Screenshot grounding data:
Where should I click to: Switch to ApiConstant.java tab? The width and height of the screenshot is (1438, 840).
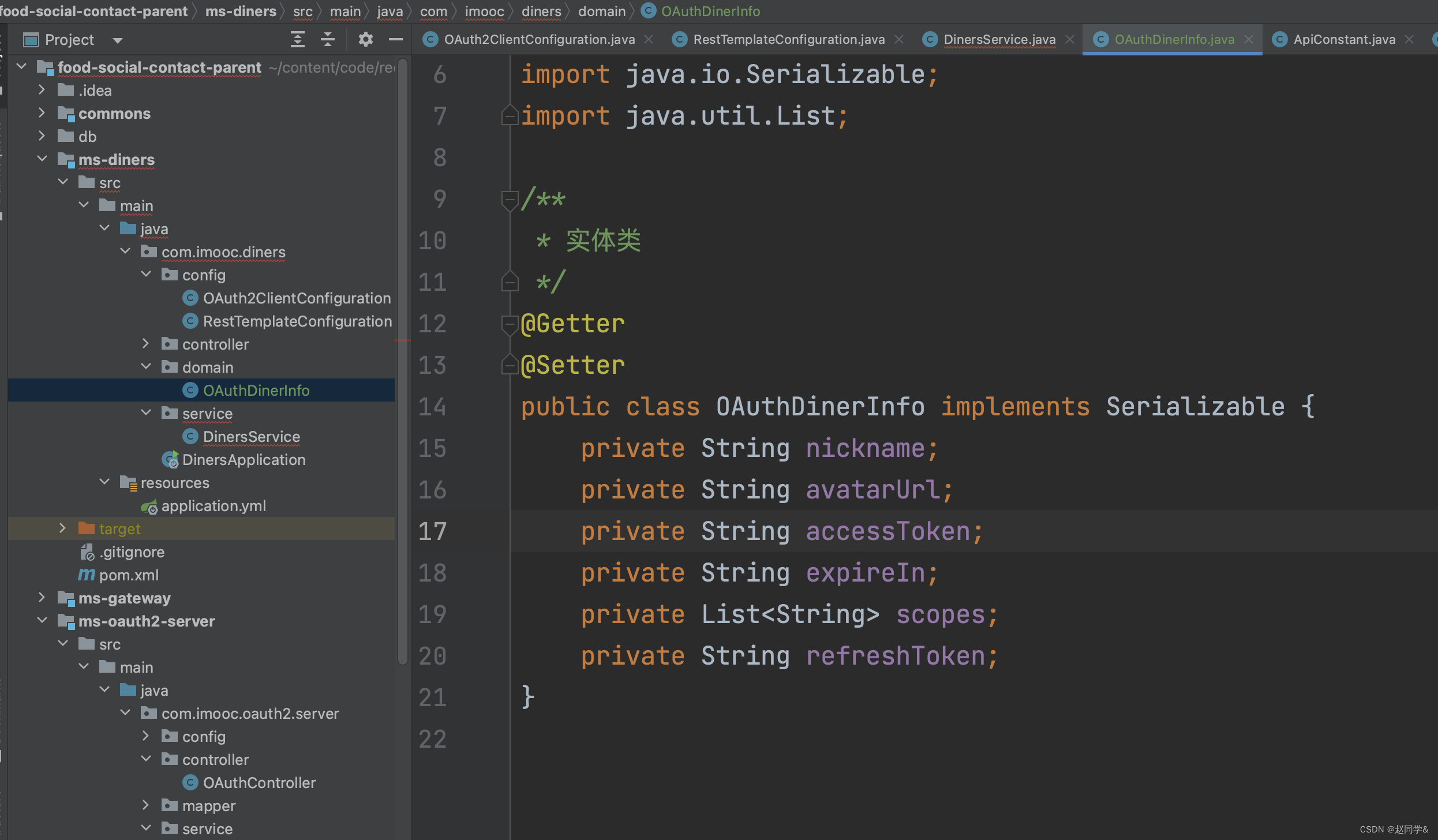[1343, 39]
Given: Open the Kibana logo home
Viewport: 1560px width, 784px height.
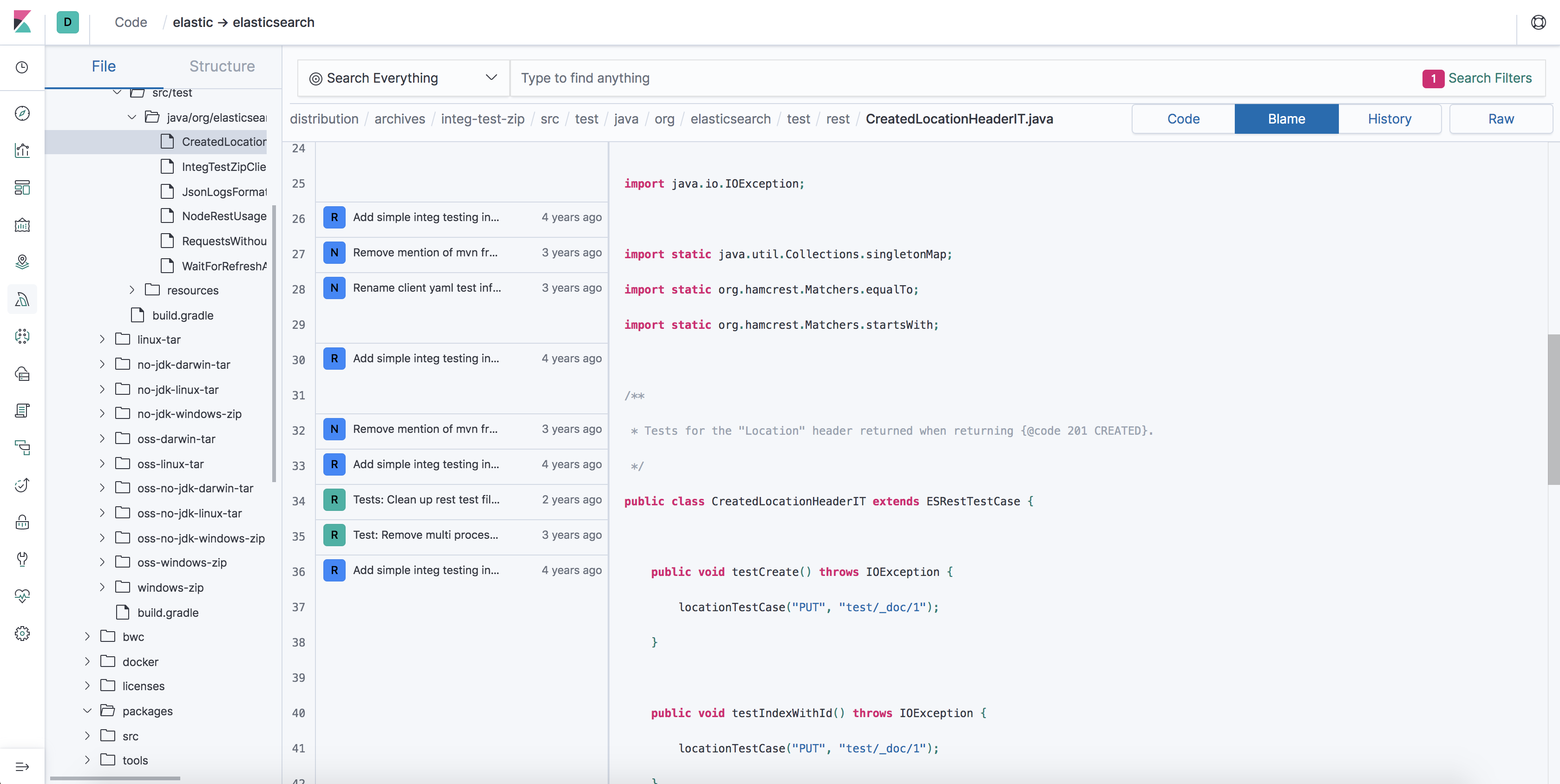Looking at the screenshot, I should click(x=22, y=22).
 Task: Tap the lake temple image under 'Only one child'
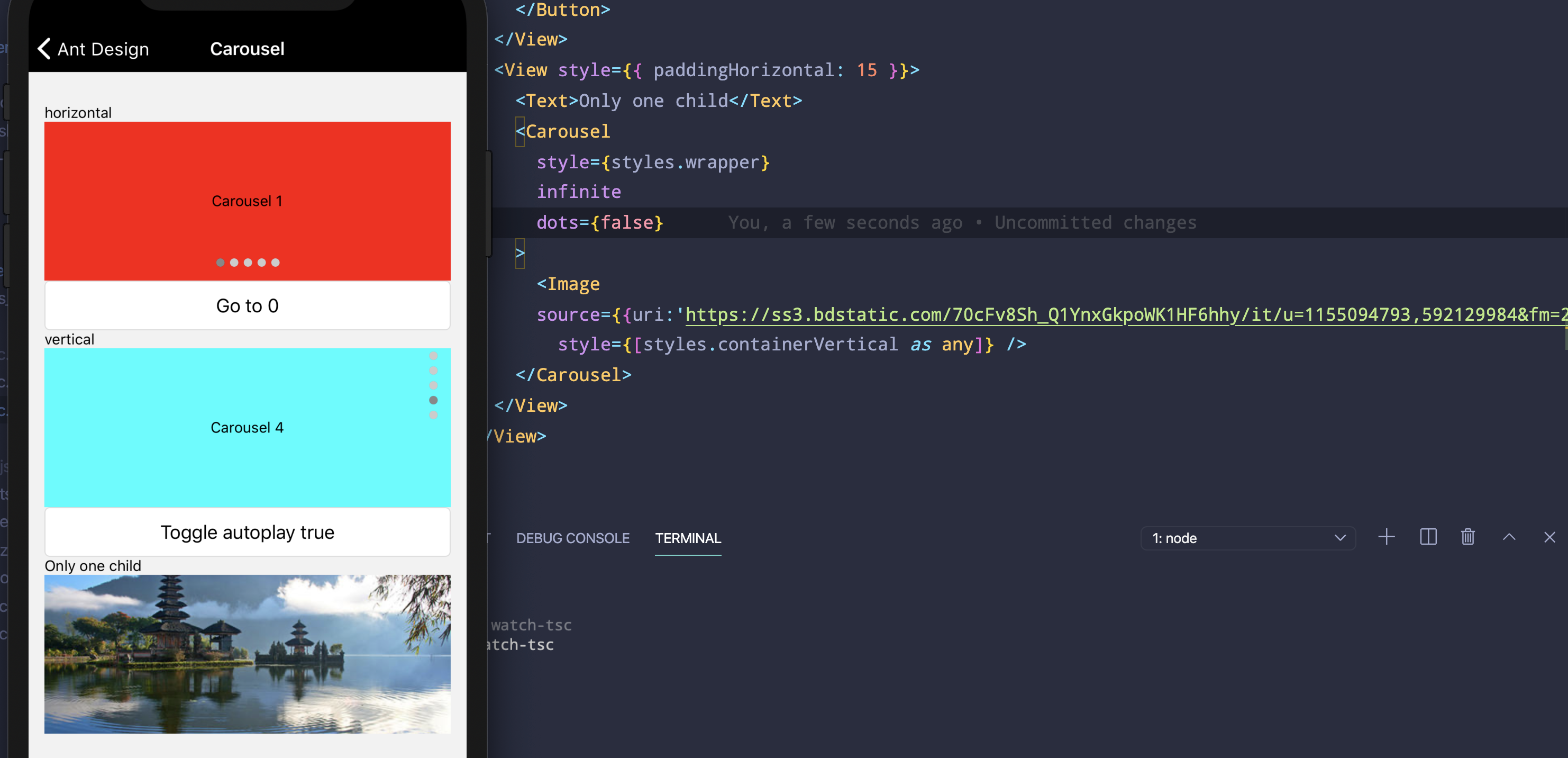(x=247, y=654)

_Exercise directions:_
Skip every picture. Repeat word for word the lines from the line holding "Task: Tap the" through the end of the entries above.

_Response:_
 Task: Tap the lake temple image under 'Only one child'
(x=247, y=654)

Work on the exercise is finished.